• Pixel coordinate grounding data

* * * * * * *

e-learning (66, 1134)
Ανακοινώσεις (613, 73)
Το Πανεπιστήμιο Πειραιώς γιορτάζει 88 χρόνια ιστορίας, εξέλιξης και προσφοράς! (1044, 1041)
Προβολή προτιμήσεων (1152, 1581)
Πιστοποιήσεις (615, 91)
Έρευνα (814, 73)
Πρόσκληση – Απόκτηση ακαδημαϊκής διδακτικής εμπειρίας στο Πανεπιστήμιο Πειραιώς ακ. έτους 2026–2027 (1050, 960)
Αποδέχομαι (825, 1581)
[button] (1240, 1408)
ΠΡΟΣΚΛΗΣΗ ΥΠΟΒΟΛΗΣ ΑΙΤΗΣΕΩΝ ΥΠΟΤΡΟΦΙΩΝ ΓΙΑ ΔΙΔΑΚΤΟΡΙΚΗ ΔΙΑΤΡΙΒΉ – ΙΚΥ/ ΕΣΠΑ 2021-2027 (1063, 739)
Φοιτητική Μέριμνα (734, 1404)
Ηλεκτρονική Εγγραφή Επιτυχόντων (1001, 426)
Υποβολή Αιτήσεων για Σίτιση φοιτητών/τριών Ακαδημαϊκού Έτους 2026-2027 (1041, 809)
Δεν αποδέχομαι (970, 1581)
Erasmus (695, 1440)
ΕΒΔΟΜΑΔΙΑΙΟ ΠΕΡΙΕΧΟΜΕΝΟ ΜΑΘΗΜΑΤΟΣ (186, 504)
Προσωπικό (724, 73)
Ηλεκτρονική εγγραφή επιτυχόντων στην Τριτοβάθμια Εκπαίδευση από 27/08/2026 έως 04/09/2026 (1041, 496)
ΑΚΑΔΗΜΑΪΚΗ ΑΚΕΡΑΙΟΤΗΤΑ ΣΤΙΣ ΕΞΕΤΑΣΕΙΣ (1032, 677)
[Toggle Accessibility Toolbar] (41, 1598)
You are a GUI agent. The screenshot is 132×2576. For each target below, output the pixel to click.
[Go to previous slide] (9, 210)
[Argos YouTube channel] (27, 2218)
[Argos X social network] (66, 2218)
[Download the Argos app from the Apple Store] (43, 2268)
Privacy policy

* * * * * * *

Your reply must be a faithful copy of each entry above.

• Answer section
e-learning (66, 1134)
Ανακοινώσεις (613, 73)
Το Πανεπιστήμιο Πειραιώς γιορτάζει 88 χρόνια ιστορίας, εξέλιξης και προσφοράς! (1044, 1041)
Προβολή προτιμήσεων (1152, 1581)
Πιστοποιήσεις (615, 91)
Έρευνα (814, 73)
Πρόσκληση – Απόκτηση ακαδημαϊκής διδακτικής εμπειρίας στο Πανεπιστήμιο Πειραιώς ακ. έτους 2026–2027 (1050, 960)
Αποδέχομαι (825, 1581)
[button] (1240, 1408)
ΠΡΟΣΚΛΗΣΗ ΥΠΟΒΟΛΗΣ ΑΙΤΗΣΕΩΝ ΥΠΟΤΡΟΦΙΩΝ ΓΙΑ ΔΙΔΑΚΤΟΡΙΚΗ ΔΙΑΤΡΙΒΉ – ΙΚΥ/ ΕΣΠΑ 2021-2027 (1063, 739)
Φοιτητική Μέριμνα (734, 1404)
Ηλεκτρονική Εγγραφή Επιτυχόντων (1001, 426)
Υποβολή Αιτήσεων για Σίτιση φοιτητών/τριών Ακαδημαϊκού Έτους 2026-2027 (1041, 809)
Δεν αποδέχομαι (970, 1581)
Erasmus (695, 1440)
ΕΒΔΟΜΑΔΙΑΙΟ ΠΕΡΙΕΧΟΜΕΝΟ ΜΑΘΗΜΑΤΟΣ (186, 504)
Προσωπικό (724, 73)
Ηλεκτρονική εγγραφή επιτυχόντων στην Τριτοβάθμια Εκπαίδευση από 27/08/2026 έως 04/09/2026 (1041, 496)
ΑΚΑΔΗΜΑΪΚΗ ΑΚΕΡΑΙΟΤΗΤΑ ΣΤΙΣ ΕΞΕΤΑΣΕΙΣ (1032, 677)
[Toggle Accessibility Toolbar] (41, 1598)
You are a GUI agent. The screenshot is 132×2576. For each target below, output the pixel to click.
[Go to previous slide] (9, 210)
[Argos YouTube channel] (27, 2218)
[Argos X social network] (66, 2218)
[Download the Argos app from the Apple Store] (43, 2268)
Privacy policy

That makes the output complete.